What is needed: Start with the line containing "Click into the Code input field" and write out each line through the end of the listing, exactly as given.

*** Data ***

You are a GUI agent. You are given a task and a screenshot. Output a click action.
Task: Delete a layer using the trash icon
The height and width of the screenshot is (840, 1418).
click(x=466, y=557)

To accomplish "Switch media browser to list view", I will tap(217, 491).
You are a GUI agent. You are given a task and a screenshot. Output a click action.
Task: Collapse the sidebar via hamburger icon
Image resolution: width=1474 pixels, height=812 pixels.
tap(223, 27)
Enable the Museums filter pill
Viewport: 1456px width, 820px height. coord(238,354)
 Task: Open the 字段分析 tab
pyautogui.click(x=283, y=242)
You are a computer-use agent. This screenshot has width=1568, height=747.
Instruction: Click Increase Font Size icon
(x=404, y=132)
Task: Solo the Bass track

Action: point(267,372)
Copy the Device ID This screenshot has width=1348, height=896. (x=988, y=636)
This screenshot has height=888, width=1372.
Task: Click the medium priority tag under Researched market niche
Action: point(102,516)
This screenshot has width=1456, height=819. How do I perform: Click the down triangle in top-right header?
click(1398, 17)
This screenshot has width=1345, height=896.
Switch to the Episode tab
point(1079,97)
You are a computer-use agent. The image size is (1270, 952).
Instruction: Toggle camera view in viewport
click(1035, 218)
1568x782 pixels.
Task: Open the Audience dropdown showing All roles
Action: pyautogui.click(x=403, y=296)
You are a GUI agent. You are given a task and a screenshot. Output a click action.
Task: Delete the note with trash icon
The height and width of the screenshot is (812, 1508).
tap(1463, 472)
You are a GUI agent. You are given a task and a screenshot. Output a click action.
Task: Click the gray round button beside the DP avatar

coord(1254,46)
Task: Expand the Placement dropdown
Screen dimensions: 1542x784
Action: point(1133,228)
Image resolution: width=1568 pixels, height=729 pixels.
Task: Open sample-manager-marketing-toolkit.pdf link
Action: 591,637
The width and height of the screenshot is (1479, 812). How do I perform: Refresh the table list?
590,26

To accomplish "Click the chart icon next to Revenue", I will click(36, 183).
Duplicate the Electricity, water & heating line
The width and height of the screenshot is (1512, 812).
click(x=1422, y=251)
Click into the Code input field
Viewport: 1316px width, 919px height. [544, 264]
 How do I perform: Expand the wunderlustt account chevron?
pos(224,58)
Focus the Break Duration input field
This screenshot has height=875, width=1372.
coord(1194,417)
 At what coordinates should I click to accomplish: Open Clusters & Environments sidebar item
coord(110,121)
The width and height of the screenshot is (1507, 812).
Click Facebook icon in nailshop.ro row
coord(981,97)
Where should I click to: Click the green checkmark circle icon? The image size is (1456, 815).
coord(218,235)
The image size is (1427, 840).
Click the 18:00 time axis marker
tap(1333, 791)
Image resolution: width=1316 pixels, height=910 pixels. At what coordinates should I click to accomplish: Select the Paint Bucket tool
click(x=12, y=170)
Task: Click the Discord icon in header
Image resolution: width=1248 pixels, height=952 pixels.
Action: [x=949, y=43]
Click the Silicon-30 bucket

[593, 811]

*** End of Data ***

Written solution:
Click into the Code input field
Viewport: 1316px width, 919px height. [544, 264]
 How do I perform: Expand the wunderlustt account chevron?
pos(224,58)
Focus the Break Duration input field
This screenshot has height=875, width=1372.
coord(1194,417)
 At what coordinates should I click to accomplish: Open Clusters & Environments sidebar item
coord(110,121)
The width and height of the screenshot is (1507, 812).
Click Facebook icon in nailshop.ro row
coord(981,97)
Where should I click to: Click the green checkmark circle icon? The image size is (1456, 815).
coord(218,235)
The image size is (1427, 840).
Click the 18:00 time axis marker
tap(1333, 791)
Image resolution: width=1316 pixels, height=910 pixels. At what coordinates should I click to accomplish: Select the Paint Bucket tool
click(x=12, y=170)
Task: Click the Discord icon in header
Image resolution: width=1248 pixels, height=952 pixels.
Action: [x=949, y=43]
Click the Silicon-30 bucket

[593, 811]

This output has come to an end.